*Exercise instructions*
Give these lines of data as a numbered list, leaving out any blank lines.

*Material to process*

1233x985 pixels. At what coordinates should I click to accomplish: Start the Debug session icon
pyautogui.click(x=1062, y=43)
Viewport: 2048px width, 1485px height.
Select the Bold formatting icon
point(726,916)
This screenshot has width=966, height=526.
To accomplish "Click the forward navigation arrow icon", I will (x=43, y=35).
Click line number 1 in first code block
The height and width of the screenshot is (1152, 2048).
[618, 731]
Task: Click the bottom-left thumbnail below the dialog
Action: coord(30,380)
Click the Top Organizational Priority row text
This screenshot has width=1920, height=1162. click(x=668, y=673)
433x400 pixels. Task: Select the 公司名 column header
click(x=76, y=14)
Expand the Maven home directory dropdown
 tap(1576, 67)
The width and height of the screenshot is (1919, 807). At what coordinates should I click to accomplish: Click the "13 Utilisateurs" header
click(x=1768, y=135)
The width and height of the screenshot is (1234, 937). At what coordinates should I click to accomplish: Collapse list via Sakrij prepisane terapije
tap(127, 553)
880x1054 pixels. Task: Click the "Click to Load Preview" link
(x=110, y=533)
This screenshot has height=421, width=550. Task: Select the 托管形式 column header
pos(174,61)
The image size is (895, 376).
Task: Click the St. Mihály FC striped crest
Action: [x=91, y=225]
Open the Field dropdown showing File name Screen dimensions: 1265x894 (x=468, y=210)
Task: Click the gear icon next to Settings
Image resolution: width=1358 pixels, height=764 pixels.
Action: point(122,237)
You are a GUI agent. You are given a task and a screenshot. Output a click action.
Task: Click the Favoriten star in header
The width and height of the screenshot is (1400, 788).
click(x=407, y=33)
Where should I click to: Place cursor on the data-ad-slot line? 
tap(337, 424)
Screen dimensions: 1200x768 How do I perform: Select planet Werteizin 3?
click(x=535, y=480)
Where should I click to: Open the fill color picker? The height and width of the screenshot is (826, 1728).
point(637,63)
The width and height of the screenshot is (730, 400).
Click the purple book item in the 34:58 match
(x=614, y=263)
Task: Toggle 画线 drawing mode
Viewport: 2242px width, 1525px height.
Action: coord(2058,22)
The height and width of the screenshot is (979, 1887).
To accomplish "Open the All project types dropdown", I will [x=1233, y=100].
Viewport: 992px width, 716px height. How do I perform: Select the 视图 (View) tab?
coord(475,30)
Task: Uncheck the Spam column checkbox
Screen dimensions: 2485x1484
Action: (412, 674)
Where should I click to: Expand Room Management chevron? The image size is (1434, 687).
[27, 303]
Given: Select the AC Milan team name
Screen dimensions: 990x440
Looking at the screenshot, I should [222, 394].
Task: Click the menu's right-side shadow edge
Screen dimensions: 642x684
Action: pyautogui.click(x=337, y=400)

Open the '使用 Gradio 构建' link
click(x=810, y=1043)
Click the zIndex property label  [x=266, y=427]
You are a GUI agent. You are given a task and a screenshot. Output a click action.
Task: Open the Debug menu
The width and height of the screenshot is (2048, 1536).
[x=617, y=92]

*Task solution*
1. 1233x985 pixels. At what coordinates should I click to accomplish: Start the Debug session icon
2. pyautogui.click(x=1062, y=43)
3. Viewport: 2048px width, 1485px height.
4. Select the Bold formatting icon
5. point(726,916)
6. This screenshot has width=966, height=526.
7. To accomplish "Click the forward navigation arrow icon", I will (x=43, y=35).
8. Click line number 1 in first code block
9. The height and width of the screenshot is (1152, 2048).
10. [618, 731]
11. Task: Click the bottom-left thumbnail below the dialog
12. Action: coord(30,380)
13. Click the Top Organizational Priority row text
14. This screenshot has width=1920, height=1162. click(x=668, y=673)
15. 433x400 pixels. Task: Select the 公司名 column header
16. click(x=76, y=14)
17. Expand the Maven home directory dropdown
18.  tap(1576, 67)
19. The width and height of the screenshot is (1919, 807). At what coordinates should I click to accomplish: Click the "13 Utilisateurs" header
20. click(x=1768, y=135)
21. The width and height of the screenshot is (1234, 937). At what coordinates should I click to accomplish: Collapse list via Sakrij prepisane terapije
22. tap(127, 553)
23. 880x1054 pixels. Task: Click the "Click to Load Preview" link
24. (x=110, y=533)
25. This screenshot has height=421, width=550. Task: Select the 托管形式 column header
26. pos(174,61)
27. The image size is (895, 376).
28. Task: Click the St. Mihály FC striped crest
29. Action: [x=91, y=225]
30. Open the Field dropdown showing File name Screen dimensions: 1265x894 (x=468, y=210)
31. Task: Click the gear icon next to Settings
32. Image resolution: width=1358 pixels, height=764 pixels.
33. Action: point(122,237)
34. You are a GUI agent. You are given a task and a screenshot. Output a click action.
35. Task: Click the Favoriten star in header
36. The width and height of the screenshot is (1400, 788).
37. click(x=407, y=33)
38. Where should I click to: Place cursor on the data-ad-slot line? 
39. tap(337, 424)
40. Screen dimensions: 1200x768 How do I perform: Select planet Werteizin 3?
41. click(x=535, y=480)
42. Where should I click to: Open the fill color picker? The height and width of the screenshot is (826, 1728).
43. point(637,63)
44. The width and height of the screenshot is (730, 400).
45. Click the purple book item in the 34:58 match
46. (x=614, y=263)
47. Task: Toggle 画线 drawing mode
48. Viewport: 2242px width, 1525px height.
49. Action: coord(2058,22)
50. The height and width of the screenshot is (979, 1887).
51. To accomplish "Open the All project types dropdown", I will [x=1233, y=100].
52. Viewport: 992px width, 716px height. How do I perform: Select the 视图 (View) tab?
53. coord(475,30)
54. Task: Uncheck the Spam column checkbox
55. Screen dimensions: 2485x1484
56. Action: (412, 674)
57. Where should I click to: Expand Room Management chevron? The image size is (1434, 687).
58. [27, 303]
59. Given: Select the AC Milan team name
60. Screen dimensions: 990x440
61. Looking at the screenshot, I should [222, 394].
62. Task: Click the menu's right-side shadow edge
63. Screen dimensions: 642x684
64. Action: pyautogui.click(x=337, y=400)
65. Open the '使用 Gradio 构建' link
66. click(x=810, y=1043)
67. Click the zIndex property label  [x=266, y=427]
68. You are a GUI agent. You are given a task and a screenshot. Output a click action.
69. Task: Open the Debug menu
70. The width and height of the screenshot is (2048, 1536).
71. [x=617, y=92]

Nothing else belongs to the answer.